Lies of Light
Page 4
Again, silence.
“Meykhati will likely be the next ransar,” she said.
“How do you know that?”
“I do not know that,” Ran Ai Yu replied. “I have heard it said by people who I have reason to believe have reason to believe it. That is enough, for me, to begin to acquaint myself with this man so that he knows my name and my face, knows my trade, in the event that these people are correct.”
“And I should do the same,” he said. “I should ingratiate myself to this pointless, mumbling busybody so that on the off chance that he succeeds Osorkon he will continue to support the canal?”
“Master Lau Cheung Fen will be there,” she added, “at this gathering of Meykhati’s friends and associates.”
“And sycophants.”
“And those who think ahead.”
He shook his head.
“Perhaps,” she said, “if Meykhati feels well toward you and your efforts here, with Meykhati as ransar, you will be his master builder, even if you are not Osorkon’s.”
“I have no interest in titles and offices,” Devorast told her. “I build to build, not to advance myself in the Second Quarter.”
“I understand that the master builder of the moment may have decided to keep hold of that title and office anyway, should Meykhati advance.
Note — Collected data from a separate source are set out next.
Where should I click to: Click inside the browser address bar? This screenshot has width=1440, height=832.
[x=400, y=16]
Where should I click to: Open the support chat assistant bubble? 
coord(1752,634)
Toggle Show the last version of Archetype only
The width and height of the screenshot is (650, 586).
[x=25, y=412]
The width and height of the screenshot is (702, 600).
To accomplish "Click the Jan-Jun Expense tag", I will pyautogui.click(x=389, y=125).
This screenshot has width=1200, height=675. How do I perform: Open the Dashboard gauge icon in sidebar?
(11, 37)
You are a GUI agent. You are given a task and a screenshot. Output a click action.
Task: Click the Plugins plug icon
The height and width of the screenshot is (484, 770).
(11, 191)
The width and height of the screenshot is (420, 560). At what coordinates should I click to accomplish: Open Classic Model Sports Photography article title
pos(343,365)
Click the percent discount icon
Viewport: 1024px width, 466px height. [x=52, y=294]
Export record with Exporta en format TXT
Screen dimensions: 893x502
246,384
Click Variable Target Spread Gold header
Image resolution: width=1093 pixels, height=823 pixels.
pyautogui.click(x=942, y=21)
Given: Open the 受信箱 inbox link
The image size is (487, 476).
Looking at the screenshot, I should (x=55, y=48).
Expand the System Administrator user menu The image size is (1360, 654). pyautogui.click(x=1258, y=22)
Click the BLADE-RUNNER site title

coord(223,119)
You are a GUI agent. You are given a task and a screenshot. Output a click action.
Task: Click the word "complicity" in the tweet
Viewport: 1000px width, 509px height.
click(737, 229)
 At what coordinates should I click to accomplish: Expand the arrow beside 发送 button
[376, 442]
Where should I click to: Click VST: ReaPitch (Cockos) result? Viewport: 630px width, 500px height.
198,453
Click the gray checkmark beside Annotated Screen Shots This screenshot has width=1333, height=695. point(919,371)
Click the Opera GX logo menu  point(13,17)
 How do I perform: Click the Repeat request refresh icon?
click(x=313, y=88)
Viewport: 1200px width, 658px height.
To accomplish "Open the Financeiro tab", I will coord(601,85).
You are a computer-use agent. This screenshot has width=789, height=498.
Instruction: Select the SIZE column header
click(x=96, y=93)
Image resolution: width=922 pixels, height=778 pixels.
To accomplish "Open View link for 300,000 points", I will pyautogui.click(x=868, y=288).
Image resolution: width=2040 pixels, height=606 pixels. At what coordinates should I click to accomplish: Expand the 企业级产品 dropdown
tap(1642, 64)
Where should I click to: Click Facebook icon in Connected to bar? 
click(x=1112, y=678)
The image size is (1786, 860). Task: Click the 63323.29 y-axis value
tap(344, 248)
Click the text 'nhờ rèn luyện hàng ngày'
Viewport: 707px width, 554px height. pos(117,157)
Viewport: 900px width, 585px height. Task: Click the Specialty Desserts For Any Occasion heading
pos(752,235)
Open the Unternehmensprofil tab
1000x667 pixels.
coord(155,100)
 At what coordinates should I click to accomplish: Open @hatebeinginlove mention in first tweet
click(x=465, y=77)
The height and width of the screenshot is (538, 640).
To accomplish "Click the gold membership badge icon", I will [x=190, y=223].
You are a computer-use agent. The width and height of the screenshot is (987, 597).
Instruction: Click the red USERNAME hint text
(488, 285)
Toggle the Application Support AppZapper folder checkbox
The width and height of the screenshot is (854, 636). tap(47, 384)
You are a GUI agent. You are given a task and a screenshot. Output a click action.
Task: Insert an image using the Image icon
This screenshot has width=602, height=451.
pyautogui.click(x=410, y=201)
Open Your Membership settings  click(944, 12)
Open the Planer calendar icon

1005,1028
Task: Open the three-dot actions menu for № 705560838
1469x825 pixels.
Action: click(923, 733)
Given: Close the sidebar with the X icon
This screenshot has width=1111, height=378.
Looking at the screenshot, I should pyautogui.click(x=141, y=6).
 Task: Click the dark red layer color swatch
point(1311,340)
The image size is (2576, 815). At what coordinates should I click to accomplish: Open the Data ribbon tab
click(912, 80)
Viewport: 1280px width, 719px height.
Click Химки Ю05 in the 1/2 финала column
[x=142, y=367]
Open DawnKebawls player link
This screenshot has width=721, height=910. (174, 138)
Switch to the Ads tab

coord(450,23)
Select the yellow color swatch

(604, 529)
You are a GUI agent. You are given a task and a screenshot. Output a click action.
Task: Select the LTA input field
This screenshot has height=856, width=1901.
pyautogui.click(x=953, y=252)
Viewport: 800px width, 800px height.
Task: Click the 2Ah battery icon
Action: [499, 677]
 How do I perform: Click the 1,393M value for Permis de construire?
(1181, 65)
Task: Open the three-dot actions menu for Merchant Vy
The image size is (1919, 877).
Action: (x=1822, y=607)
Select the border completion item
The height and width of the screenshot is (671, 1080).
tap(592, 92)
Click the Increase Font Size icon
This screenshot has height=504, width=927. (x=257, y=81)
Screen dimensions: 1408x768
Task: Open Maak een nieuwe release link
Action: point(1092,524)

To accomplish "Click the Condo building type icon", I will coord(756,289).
He will be there with his daughter.”
Devorast stiffened—not much, barely enough for Ran Ai Yu to notice. Could it be that Devorast sought the post of master builder after all? Or was it something else she’d said?
“Perhaps,” he said. “Yes. Fine.”
8
26 Alturiak, the Year of the Sword (1365 DR)
SECOND QUARTER, INNARLITH
Marek watched the dancers for a few heartbeats, then watched one of the partygoers watching the dancers, then the dancers again, then another guest, on and on. He hadn’t come to Meykhati’s ridiculous affair for the pleasure of it, after all, but to do what he always did.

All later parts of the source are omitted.